Uh-huh. So the good Mayor looked…inappropriately trashy?…for the youth by showing too much…boob-or-moob, depending on how one, umm, looks at the Mayor’s breasts? Is that what complainer Brenda Sturdevant is saying in appropriately couched language?

In the mayor’s defense, it was hot and sticky out at over 90ºF / 32ºC on the day the mayor wore the outfit in question. I would have probably been wearing a sun dress myself.

Los Angeles TimesAt 65, Smokey Bear is still fighting fires; The beloved icon remains the face of the longest-running public service campaign in U.S. history. But keeping him current has been a challenge.:

Smokey BearHe’s a war hero who became a media mogul, celebrity pitchman, pop icon and philanthropist. He’s so famous he was given his own ZIP Code, 20252, to handle the fan mail. He is 65 years old but has no intention of retiring. In fact, he looks fitter than ever.

Working outdoors with a shovel will do that.

Smokey Bear was born in August 1944, sired by a committee of ad men and government bureaucrats hoping to safeguard a key war material: wood. Smokey today remains the face of the longest-running public service campaign in U.S. history — a simple message delivered by an anthropomorphic bear.

But Smokey’s story is anything but simple.

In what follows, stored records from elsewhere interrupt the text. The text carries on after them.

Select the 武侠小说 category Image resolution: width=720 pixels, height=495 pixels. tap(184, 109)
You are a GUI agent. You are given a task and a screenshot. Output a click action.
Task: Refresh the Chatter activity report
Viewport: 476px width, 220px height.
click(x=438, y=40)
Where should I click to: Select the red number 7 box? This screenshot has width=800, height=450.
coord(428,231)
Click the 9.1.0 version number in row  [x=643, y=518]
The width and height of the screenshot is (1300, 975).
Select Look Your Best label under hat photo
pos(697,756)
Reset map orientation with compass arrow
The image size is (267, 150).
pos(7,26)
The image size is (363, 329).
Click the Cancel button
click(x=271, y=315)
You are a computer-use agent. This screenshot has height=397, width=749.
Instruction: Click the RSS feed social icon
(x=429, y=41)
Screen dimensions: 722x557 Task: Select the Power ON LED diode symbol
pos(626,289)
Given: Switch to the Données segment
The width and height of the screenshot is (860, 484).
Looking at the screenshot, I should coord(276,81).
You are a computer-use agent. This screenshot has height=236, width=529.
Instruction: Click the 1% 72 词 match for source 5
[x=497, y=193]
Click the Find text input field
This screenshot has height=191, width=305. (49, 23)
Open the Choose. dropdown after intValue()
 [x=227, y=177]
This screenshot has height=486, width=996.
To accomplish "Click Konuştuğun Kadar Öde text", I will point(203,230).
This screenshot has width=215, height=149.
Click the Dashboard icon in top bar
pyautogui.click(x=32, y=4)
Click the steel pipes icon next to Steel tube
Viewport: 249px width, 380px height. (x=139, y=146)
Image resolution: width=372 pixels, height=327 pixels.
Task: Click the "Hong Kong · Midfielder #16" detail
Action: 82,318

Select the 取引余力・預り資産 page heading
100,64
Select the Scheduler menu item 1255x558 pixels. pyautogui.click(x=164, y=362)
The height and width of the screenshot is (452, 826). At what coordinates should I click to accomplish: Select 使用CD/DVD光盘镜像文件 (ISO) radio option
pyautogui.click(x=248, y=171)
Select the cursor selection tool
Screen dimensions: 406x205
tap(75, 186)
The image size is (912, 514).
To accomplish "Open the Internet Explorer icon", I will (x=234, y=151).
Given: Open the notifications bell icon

His uncompromising stance — “Only you can prevent forest fires” — helped alter the landscape by reinforcing the idea that fire was an enemy that should be eliminated, that the price to be paid for living in the path of wildfire was vigilance and will…

I can only imagine what the family reunions look like when Smokey and Yogi Bear both show up. Talk about disparate sides of the Bear family!

• The Denver Post‘s Land mine left at Arvada Goodwill wasn’t explosive:

US M18a1 Claymore MineThe Claymore mine found at a Goodwill store in Arvada on Tuesday was nonfunctional, Goodwill said today.

…”There was nothing in the mine to cause a detonation, and (it) was not a threat to anyone in the community,” said Meaghan Carabello, spokesperson for Goodwill Industries of Denver.

Goodwill said that when a bomb or suspicious device is discovered at one of its stores, or a bomb threat is called into one of its facilities, Goodwill follows specific procedures to alert law enforcement and to ensure employee and public safety.

Carabello said the organization cannot speculate why someone would have dropped off a land mine at Goodwill but that an investigation is underway…

Wow. Where would one even get one of those?

So anywho…It’s an open thread! What are you reading or thinking about today?